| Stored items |

________

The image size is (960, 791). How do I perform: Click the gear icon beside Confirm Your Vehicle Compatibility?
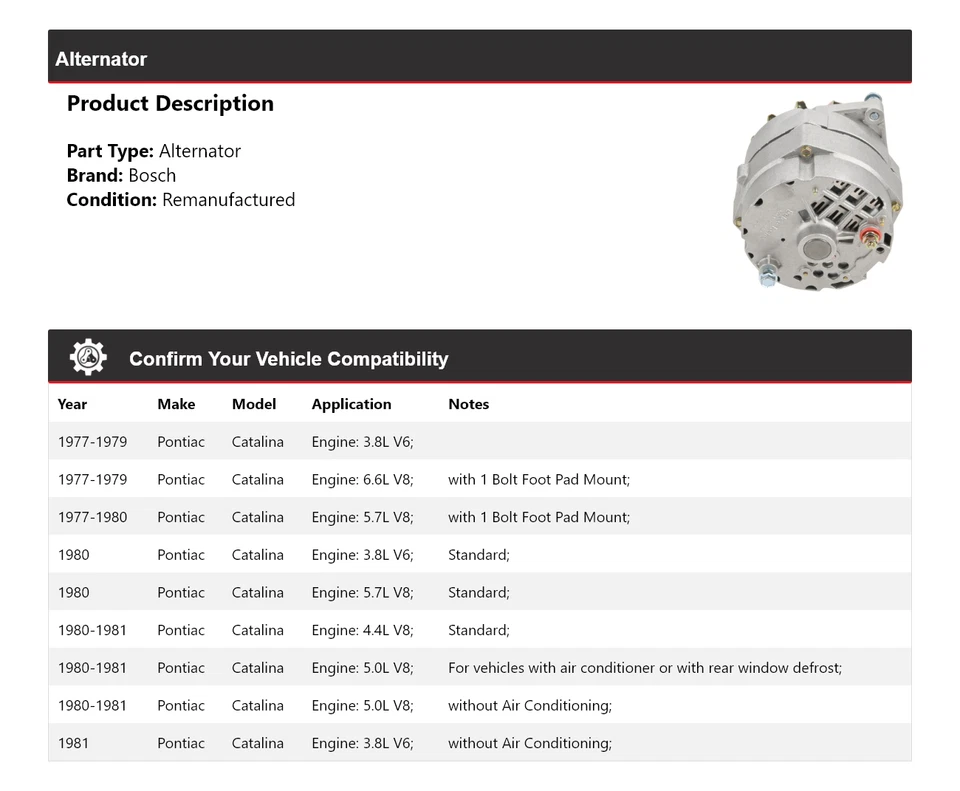tap(88, 357)
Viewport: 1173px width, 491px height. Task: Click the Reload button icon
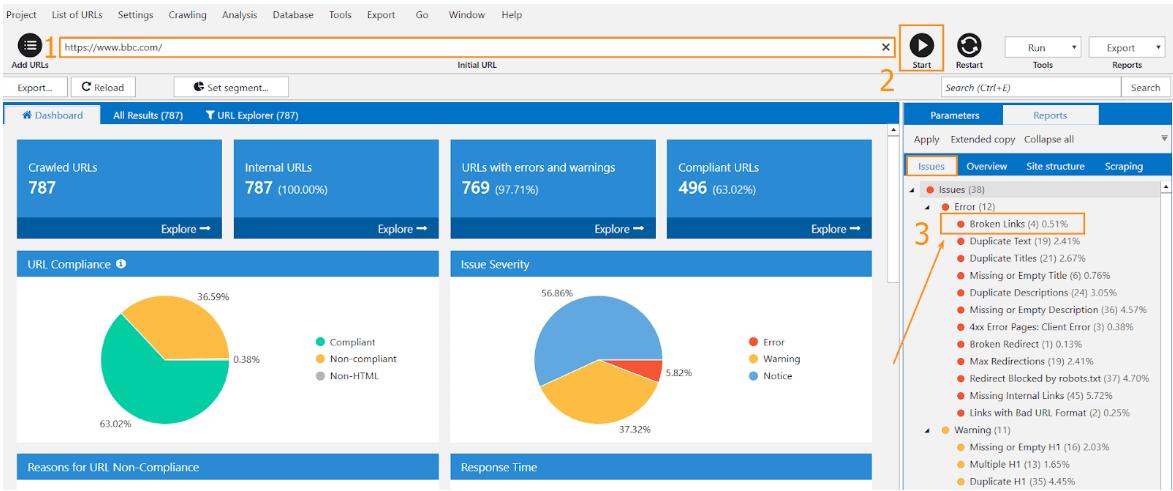86,87
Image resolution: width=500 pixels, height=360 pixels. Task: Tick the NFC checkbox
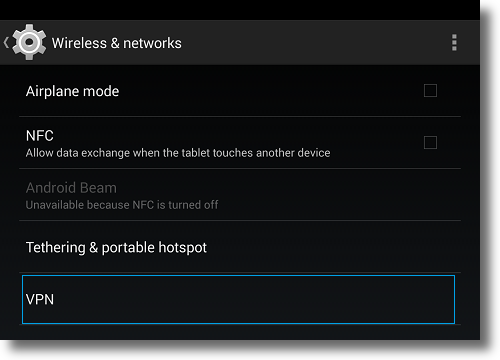tap(430, 143)
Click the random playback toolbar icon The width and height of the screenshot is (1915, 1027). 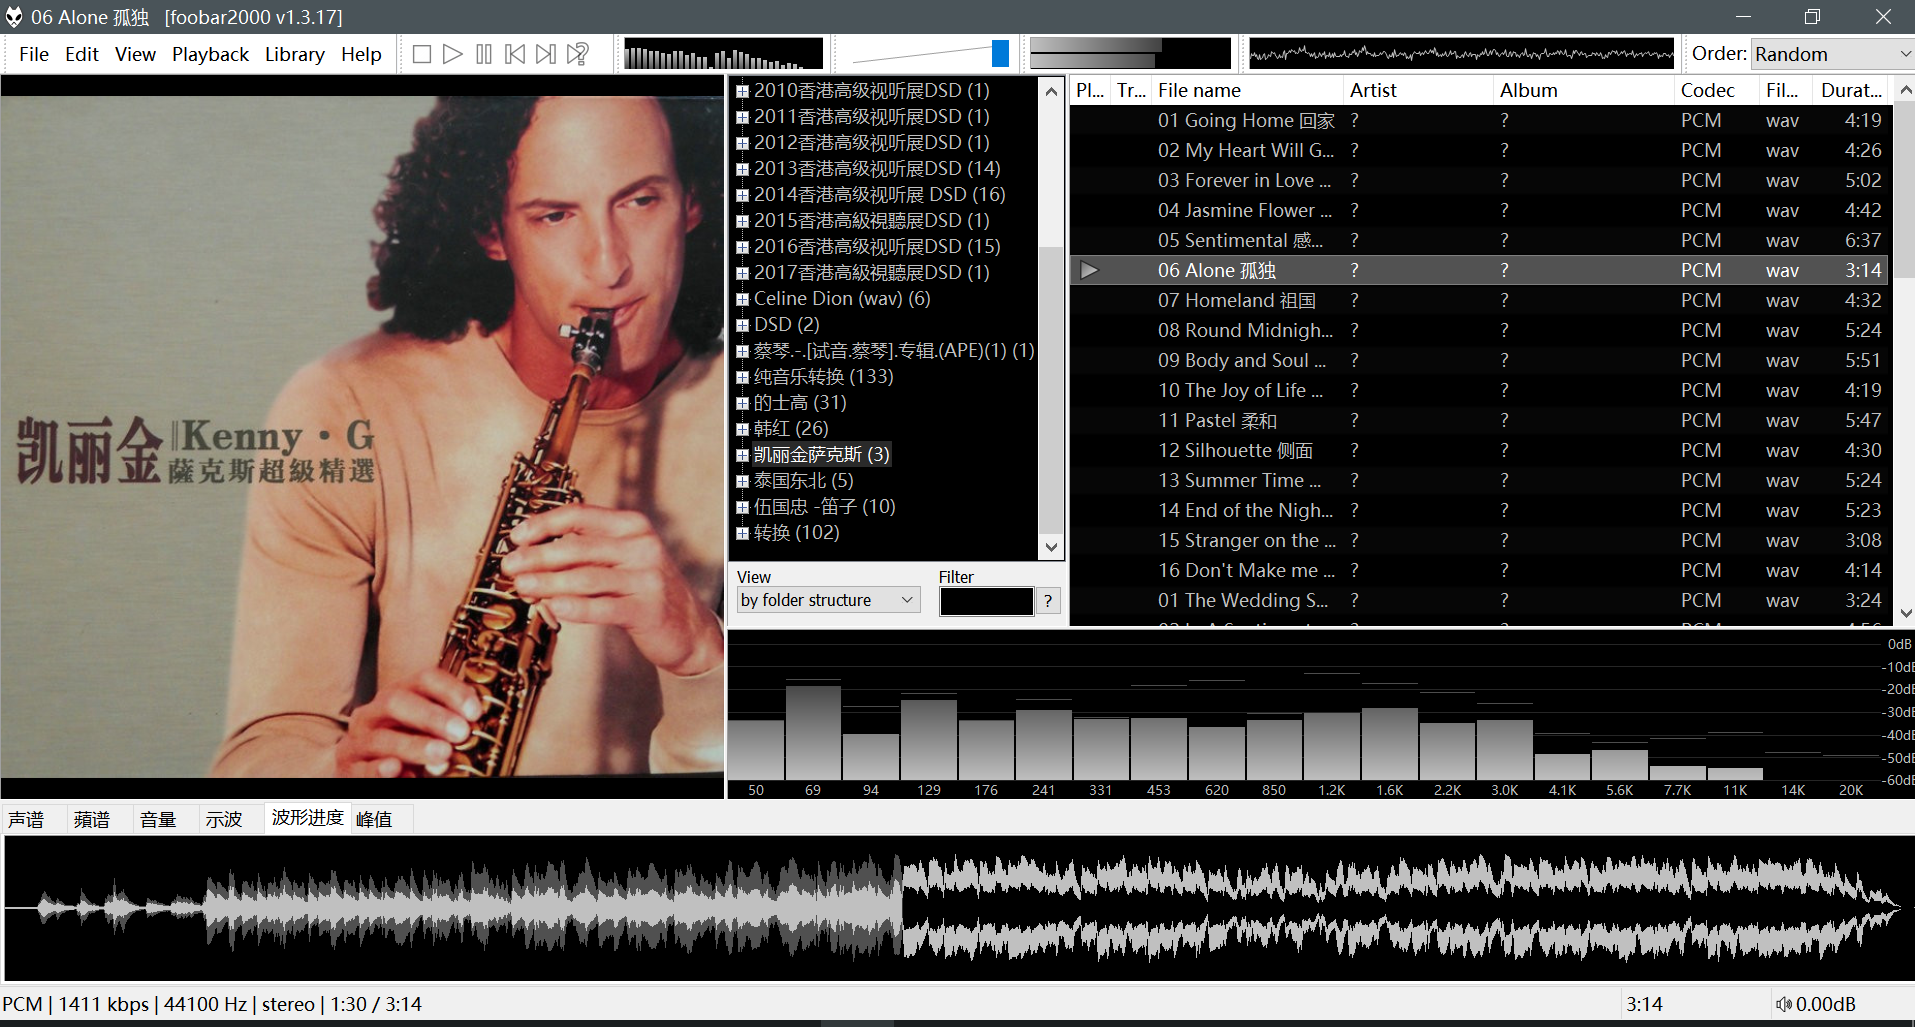(578, 54)
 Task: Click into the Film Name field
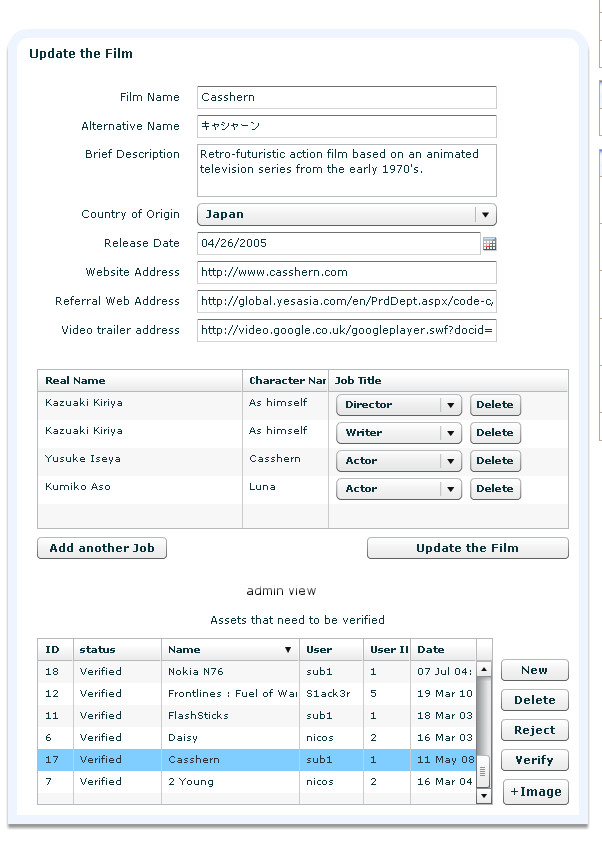(x=346, y=98)
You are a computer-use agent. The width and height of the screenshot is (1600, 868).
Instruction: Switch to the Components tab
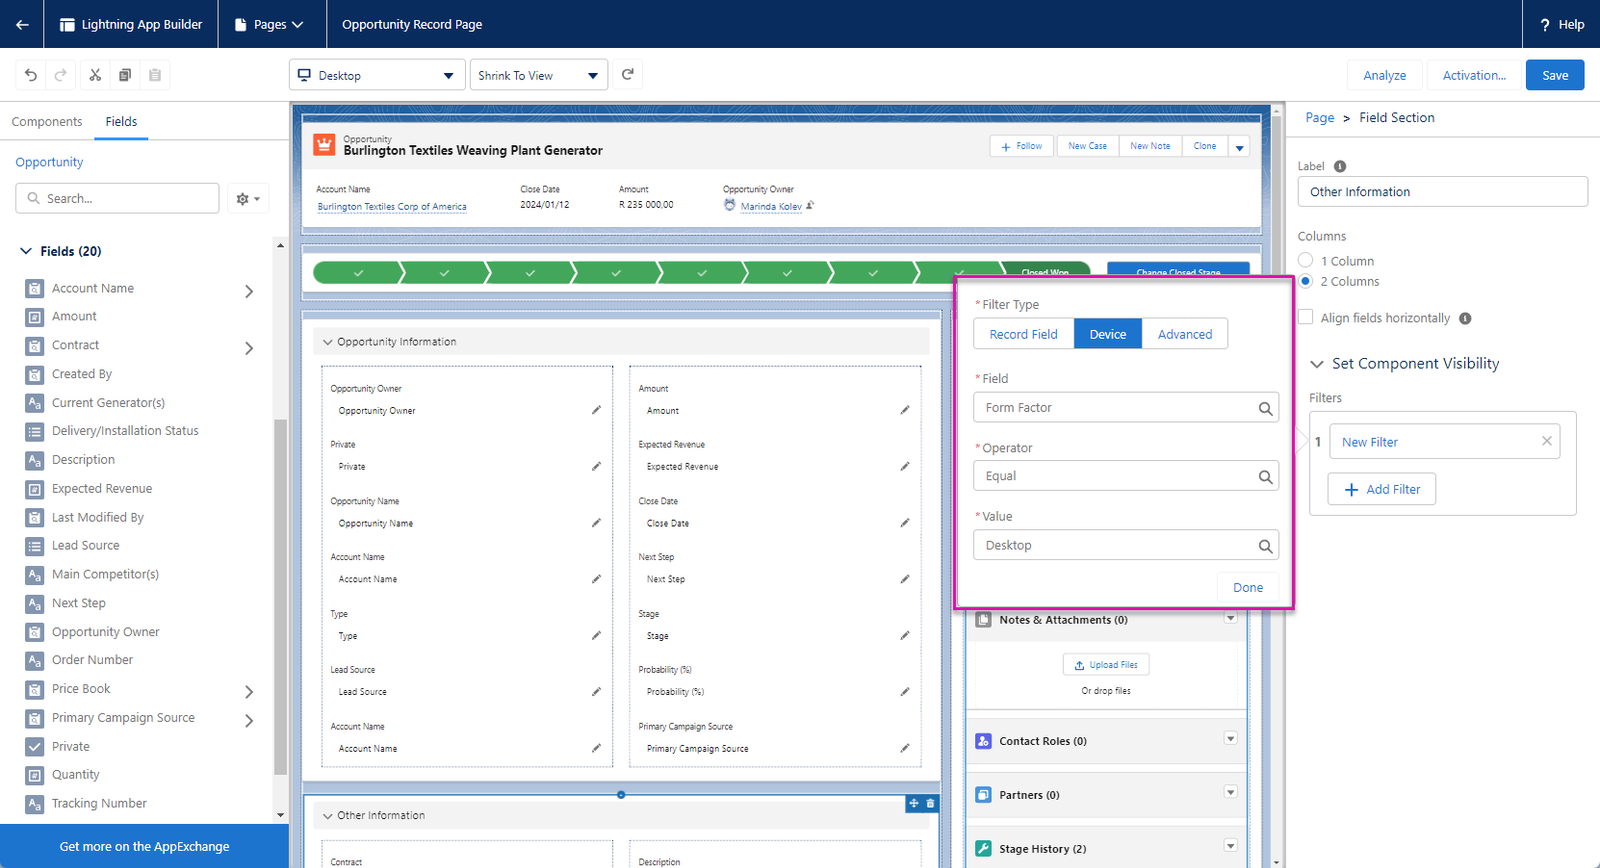[47, 122]
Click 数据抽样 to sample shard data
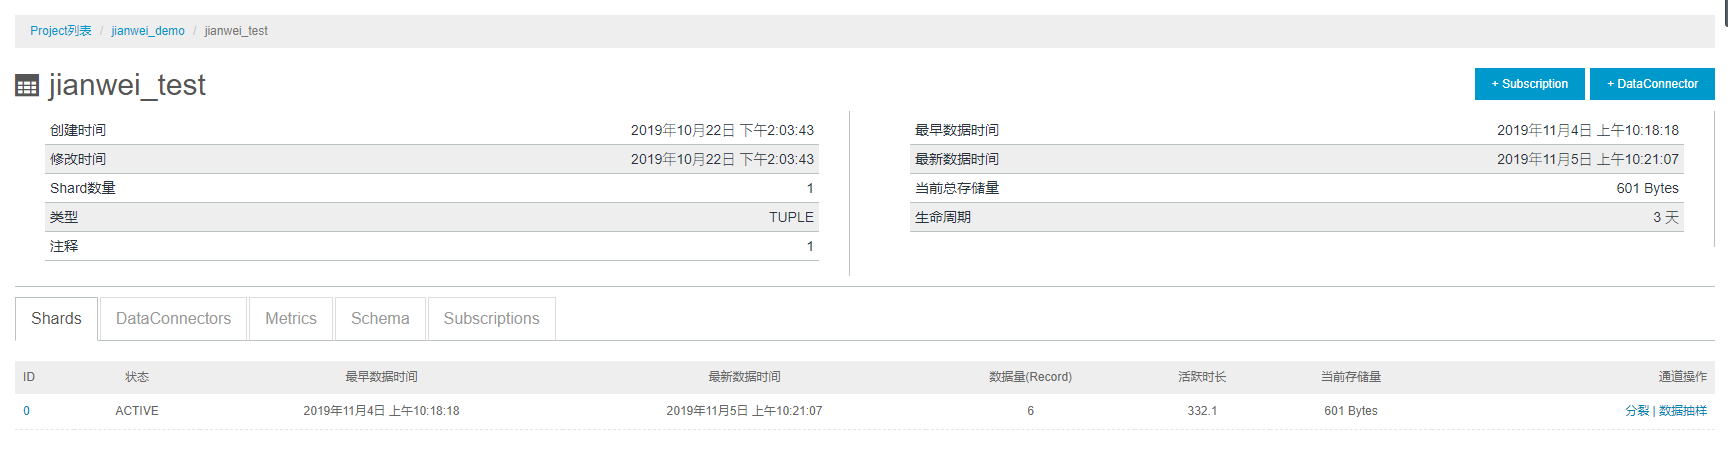This screenshot has width=1728, height=449. [x=1683, y=411]
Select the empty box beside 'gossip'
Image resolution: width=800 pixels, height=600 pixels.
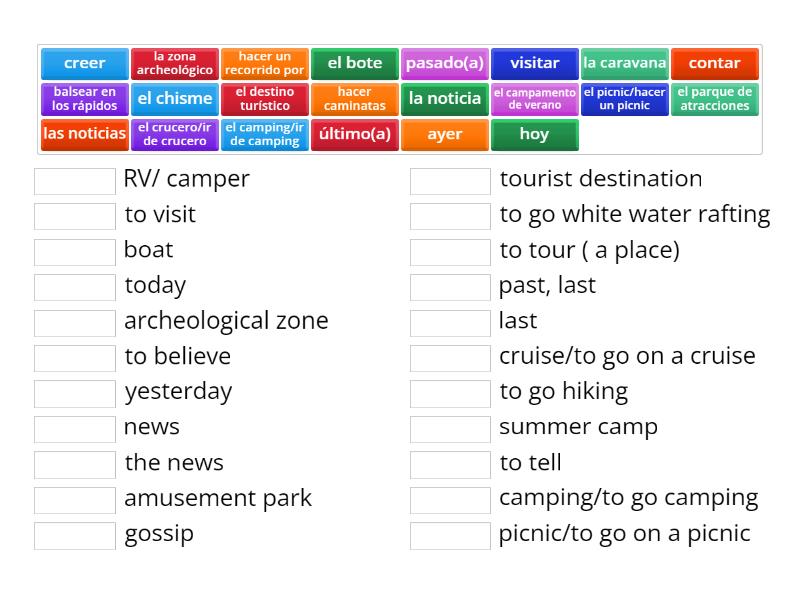(x=75, y=536)
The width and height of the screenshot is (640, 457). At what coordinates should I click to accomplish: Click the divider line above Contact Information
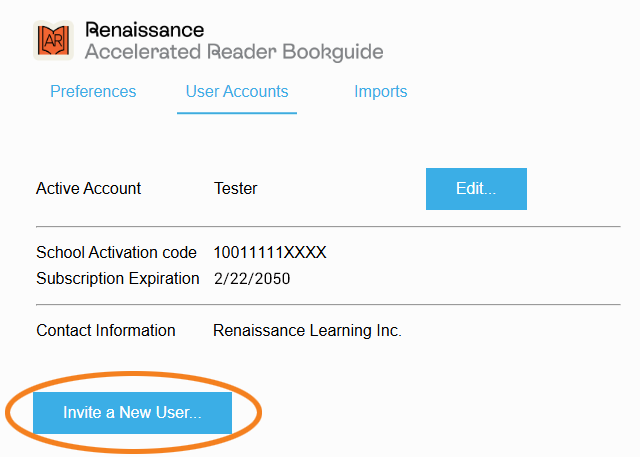(x=328, y=304)
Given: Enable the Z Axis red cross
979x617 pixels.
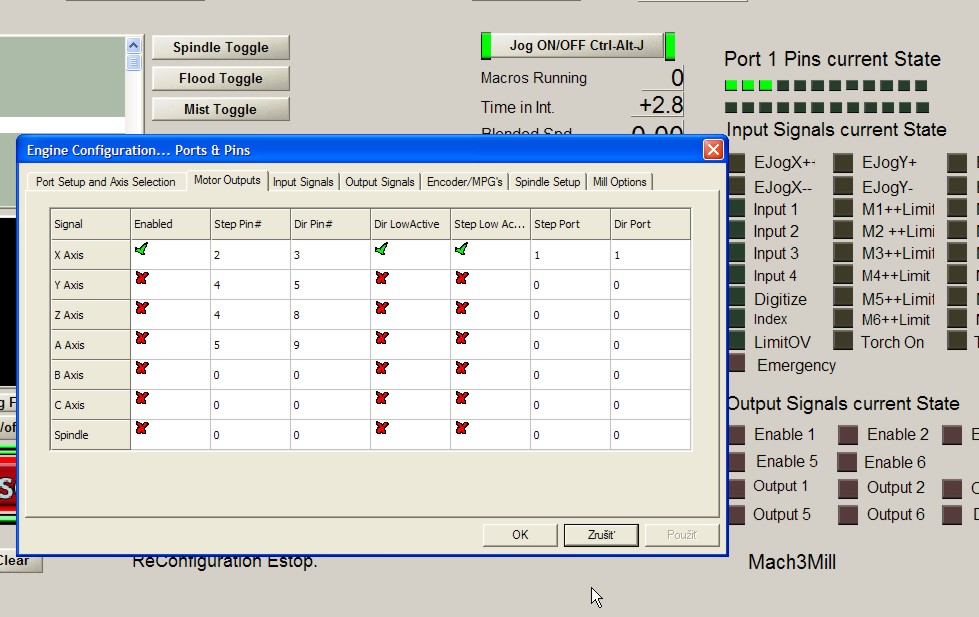Looking at the screenshot, I should pyautogui.click(x=142, y=309).
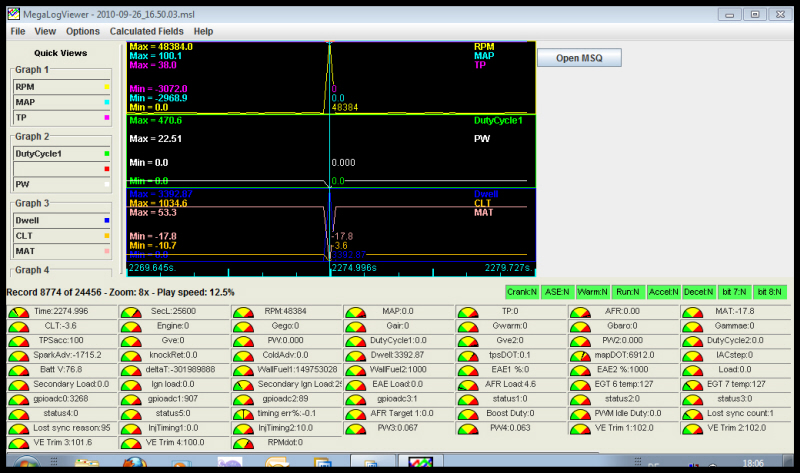The image size is (800, 473).
Task: Click the gauge icon beside timing err%
Action: [x=243, y=413]
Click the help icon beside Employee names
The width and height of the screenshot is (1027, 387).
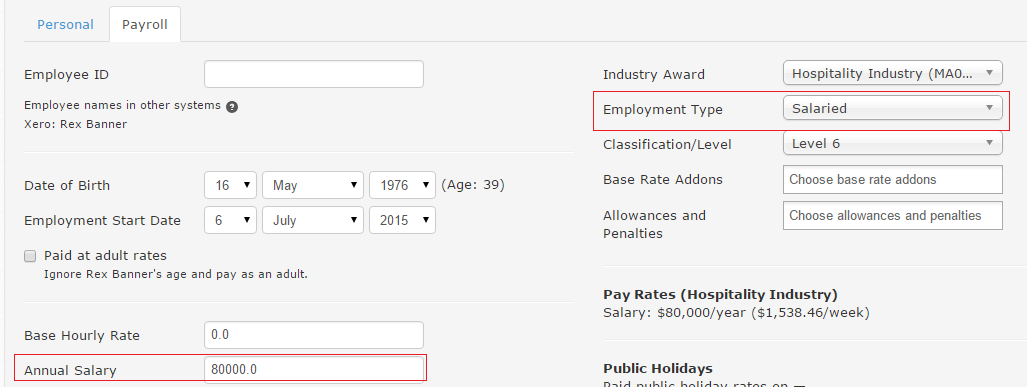(231, 107)
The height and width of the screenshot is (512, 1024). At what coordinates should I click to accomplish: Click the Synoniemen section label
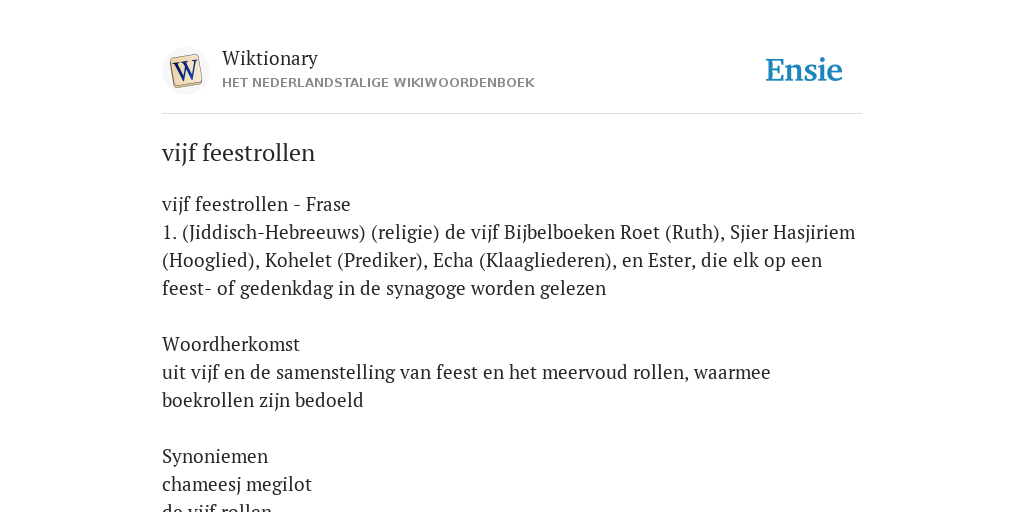[x=215, y=456]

________

| AIM OF THE TASK |
Nothing but the lines from the one with "You are a computer-use" to the one with "Given: Enable the Z Axis red cross" above, both included, should be transcribed, exactly and without pictures.

| SOLUTION FOR THIS TASK |
You are a computer-use agent. The width and height of the screenshot is (1600, 868).
Instruction: Switch to the Components tab
[47, 122]
Click 数据抽样 to sample shard data
This screenshot has width=1728, height=449. [x=1683, y=411]
Select the empty box beside 'gossip'
Image resolution: width=800 pixels, height=600 pixels.
(x=75, y=536)
The width and height of the screenshot is (640, 457). At what coordinates should I click to accomplish: Click the divider line above Contact Information
(x=328, y=304)
Given: Enable the Z Axis red cross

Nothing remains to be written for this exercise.